Слова сына огорчили кроткую Елизавету. Ее красивое лицо, всегда озаренное улыбкой влюбленной женщины, омрачилось.

На другом конце зала, перекрывая бесчисленные шумы, возносился голос Ларжийера:

— Не то!.. Мы никогда не справимся.

— Слышишь! — сказала баронесса.— Он говорит, что мы не справимся к сроку. Не отложить ли празднество, раз оно не удалось?

— Ты, мама, у меня действительно рохля!.. Я не упрекаю тебя. Это в твоей натуре. Ты незабудка и незабудкой останешься. Я создан для борьбы. Я силен. Правда, я дышу на ладан, но…

— Дитя мое…

— Пожалуйста, без слез. Я дышу на ладан, но буду бороться до конца.

Голос Рене Шартье журчал, как чистый ручеек:

Всегда, всегда мечтаешьО той, по ком сгораешь,Вкусить желаешь вновьТу первую лю…

Аккомпанемент неожиданно прекратился, и раздался страшный шум. Г-н Жермен гнался за герцогиней, которая убегала, схватив с рояля кольца аккомпаниатора. Она укрылась в монументальном камине, где на анжуйском шифере рельефом выделялись любовные забавы нимф и метаморфозы богов. И оттуда, указывая на маленький кармашек своего лифа, она кричала:

— Здесь они, ваши кольца, моя старая Жермена. Приходите за ними… Вот вам щипцы Людовика Тринадцатого, чтоб их достать…

И она звякала под носом у музыканта огромными каминными щипцами.

Рене Шартье, свирепо вращая белками, бросил партитуру на рояль и заявил, что отказывается от роли.

— Не думаю, чтобы и Лизанкуры приехали,— со вздохом сказала сыну баронесса.

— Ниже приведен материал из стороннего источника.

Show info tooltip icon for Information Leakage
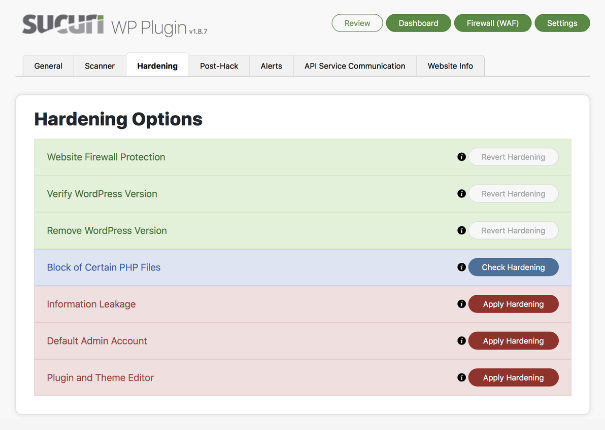pyautogui.click(x=461, y=304)
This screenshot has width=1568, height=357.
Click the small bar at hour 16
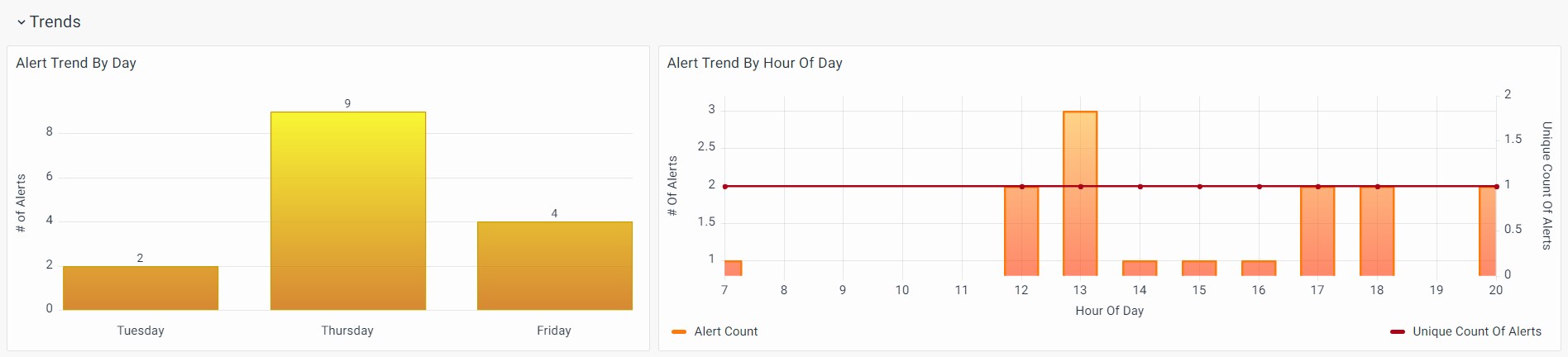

— Не все еще потеряно. У меня есть идея,— сказал маленький барон.— Надо уметь приносить жертву, когда это может быть полезно. Не говори ничего Лакрису.

— Не говорить Лакрису?

— Да, не говори ничего обязывающего. И предоставь мне действовать.

Он отошел от матери и направился к шумной группе хористов. Герцогине, попросившей у него еще коктейль, он спокойно ответил:

— Отстаньте.

Затем он уселся подле Жозефа Лакриса, погрузившегося в размышления вдали от других, и некоторое время о чем-то тихо говорил с ним. Вид у него был серьезный и убежденный.